Rev. BigDumbChimp says
oink
cunninglingus says
@31 De Humourless individual
‘Torture is *never* okay. Not even when it’s Ken Ham.’
A lack of even a modicum of humour could be construed as torture, was I acquainted with you.
Alex, Tyrant of Skepsis says
Help a non-native speaker here – shouldn’t that be “were I acquainted with you”?
:)
scaryduck says
As any Robot Wars fanboy will tell you: Style, Control, Damage and Aggression
'Tis Himself, OM says
Did Kenny get his very own piglet as a birthday present?
Neil says
15 mins!!! Surely 15nanosecs would be nearer the mark
Alex, Tyrant of Skepsis says
No, I think it’s accurate, scaling 14 billion years to 6000 years is only a reduction by a factor of 2 million. Since there are 30 million seconds in a year, this reduces one year to 15 seconds. Thus, 60 years correspond to 15 minutes.
James C. says
Ken Ham’s head lies within a black hole, causing time dilation, so sixty years have passed outside, but fifteen minutes inside.
So his problem is immaturity, not dementia. Think Benjamin Button near the end of his life, except that he’s growing older rather than younger, only very very very slowly. He’s remarkably intelligent for a fifteen-minute-old child, though[*], so we can expect great things from him in about 84,153,600 years[**].
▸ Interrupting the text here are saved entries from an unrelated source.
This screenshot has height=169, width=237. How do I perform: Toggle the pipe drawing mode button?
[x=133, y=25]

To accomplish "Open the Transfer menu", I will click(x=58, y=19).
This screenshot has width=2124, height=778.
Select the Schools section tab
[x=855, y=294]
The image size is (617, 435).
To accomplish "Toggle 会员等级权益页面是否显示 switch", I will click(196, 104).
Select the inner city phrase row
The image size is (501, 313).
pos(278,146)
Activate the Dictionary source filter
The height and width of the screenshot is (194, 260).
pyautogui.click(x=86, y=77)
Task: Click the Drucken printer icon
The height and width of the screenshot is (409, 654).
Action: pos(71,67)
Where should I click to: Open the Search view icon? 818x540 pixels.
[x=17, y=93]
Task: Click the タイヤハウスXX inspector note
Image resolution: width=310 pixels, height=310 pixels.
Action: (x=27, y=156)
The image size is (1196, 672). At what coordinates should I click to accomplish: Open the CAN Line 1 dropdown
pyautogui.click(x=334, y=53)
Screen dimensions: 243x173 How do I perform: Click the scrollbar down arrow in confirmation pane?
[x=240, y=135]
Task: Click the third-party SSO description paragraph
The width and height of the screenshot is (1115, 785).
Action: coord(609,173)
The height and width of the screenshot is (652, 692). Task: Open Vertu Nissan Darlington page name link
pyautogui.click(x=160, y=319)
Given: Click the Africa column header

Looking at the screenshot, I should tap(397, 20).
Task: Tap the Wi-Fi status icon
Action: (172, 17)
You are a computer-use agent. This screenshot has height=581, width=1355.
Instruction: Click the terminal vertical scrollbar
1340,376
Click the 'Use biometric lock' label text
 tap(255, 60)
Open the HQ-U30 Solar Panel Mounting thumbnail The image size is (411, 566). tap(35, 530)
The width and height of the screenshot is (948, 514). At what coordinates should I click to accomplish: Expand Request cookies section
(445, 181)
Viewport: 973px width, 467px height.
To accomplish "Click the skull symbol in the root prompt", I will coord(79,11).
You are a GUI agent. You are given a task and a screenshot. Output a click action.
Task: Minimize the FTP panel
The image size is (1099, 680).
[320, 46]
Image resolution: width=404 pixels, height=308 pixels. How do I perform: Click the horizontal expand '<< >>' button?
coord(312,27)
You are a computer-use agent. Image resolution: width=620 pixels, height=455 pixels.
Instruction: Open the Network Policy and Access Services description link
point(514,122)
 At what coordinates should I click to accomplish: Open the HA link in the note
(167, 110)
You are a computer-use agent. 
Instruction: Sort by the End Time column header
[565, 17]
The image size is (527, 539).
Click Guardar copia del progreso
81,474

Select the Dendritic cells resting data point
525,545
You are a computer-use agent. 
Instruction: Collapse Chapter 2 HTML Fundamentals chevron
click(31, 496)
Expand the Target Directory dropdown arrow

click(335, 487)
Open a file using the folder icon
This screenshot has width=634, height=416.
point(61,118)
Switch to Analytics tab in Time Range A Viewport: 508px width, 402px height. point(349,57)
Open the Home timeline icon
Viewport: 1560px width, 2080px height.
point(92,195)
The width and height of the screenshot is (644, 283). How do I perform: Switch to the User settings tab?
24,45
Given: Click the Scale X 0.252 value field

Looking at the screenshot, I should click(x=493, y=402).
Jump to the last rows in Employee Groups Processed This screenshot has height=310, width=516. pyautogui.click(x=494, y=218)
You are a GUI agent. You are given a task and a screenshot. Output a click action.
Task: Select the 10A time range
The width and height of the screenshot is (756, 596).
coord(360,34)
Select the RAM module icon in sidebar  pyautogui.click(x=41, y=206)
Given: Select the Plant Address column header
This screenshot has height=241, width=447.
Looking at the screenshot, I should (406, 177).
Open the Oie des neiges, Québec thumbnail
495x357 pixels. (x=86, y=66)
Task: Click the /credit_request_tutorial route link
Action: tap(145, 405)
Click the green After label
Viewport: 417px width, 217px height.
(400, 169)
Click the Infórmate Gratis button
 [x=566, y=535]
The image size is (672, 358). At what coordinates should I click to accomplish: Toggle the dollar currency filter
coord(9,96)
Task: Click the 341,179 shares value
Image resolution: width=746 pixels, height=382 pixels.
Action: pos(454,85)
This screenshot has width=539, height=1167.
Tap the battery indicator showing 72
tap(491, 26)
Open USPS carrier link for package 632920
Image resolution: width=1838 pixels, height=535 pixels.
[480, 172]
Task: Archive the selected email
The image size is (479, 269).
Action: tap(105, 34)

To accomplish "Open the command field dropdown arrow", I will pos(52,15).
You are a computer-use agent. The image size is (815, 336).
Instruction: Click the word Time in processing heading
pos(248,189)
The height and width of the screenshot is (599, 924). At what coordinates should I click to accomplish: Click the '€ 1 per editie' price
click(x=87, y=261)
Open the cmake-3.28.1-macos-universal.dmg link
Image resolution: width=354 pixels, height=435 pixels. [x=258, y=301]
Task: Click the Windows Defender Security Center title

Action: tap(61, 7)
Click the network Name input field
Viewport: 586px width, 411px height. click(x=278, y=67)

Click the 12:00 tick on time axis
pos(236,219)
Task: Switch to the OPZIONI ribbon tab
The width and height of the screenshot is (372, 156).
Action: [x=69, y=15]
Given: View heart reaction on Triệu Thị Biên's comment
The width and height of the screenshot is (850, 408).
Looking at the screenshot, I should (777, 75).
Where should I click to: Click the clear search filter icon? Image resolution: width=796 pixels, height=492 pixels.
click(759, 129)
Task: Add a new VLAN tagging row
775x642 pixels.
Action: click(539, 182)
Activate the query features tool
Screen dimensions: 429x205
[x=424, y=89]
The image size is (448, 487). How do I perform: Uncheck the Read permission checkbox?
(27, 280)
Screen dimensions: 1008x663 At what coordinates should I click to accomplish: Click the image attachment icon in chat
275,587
[*] You normally have to wait months to hear a child start to recite the Babble. Not only is Ken, freshly minted from the hospital, babbling already, people give him money to hear it.
[**] That is, when he’s forty, I guess. Check my math and see if I messed up:
$ python
Python 2.6.5 (r265:79063, Jun 12 2010, 17:07:01)
[GCC 4.3.4 20090804 (release) 1] on cygwin
Type "help", "copyright", "credits" or "license" for more information.
>>> from __future__ import division
>>> 40*365.25*24*60*60
1262304000.0
>>> 40*365.25*24*60*60 / 15
84153600.0
Reynold says
Ken Ham taken down by the slacktivist who had read this article.
These quotes are from the slackman:
The fucking money quote for me, as in why we fight this bullshit:
thalord says
Ken Ham is 15 minutes old? Someone missed an important abortion opportunity by a quarter of an hour.
Cwayne says
60 and still a child’s [manipulative] mind.
Robert Firth says
I just googled an image of Ken Ham. I’d say he’s about 170lbs. I also guess that he eats about 2lbs of food every day.
Do the math. Ken Ham cannot be more than 85 days old – it’s a scientific impossibility.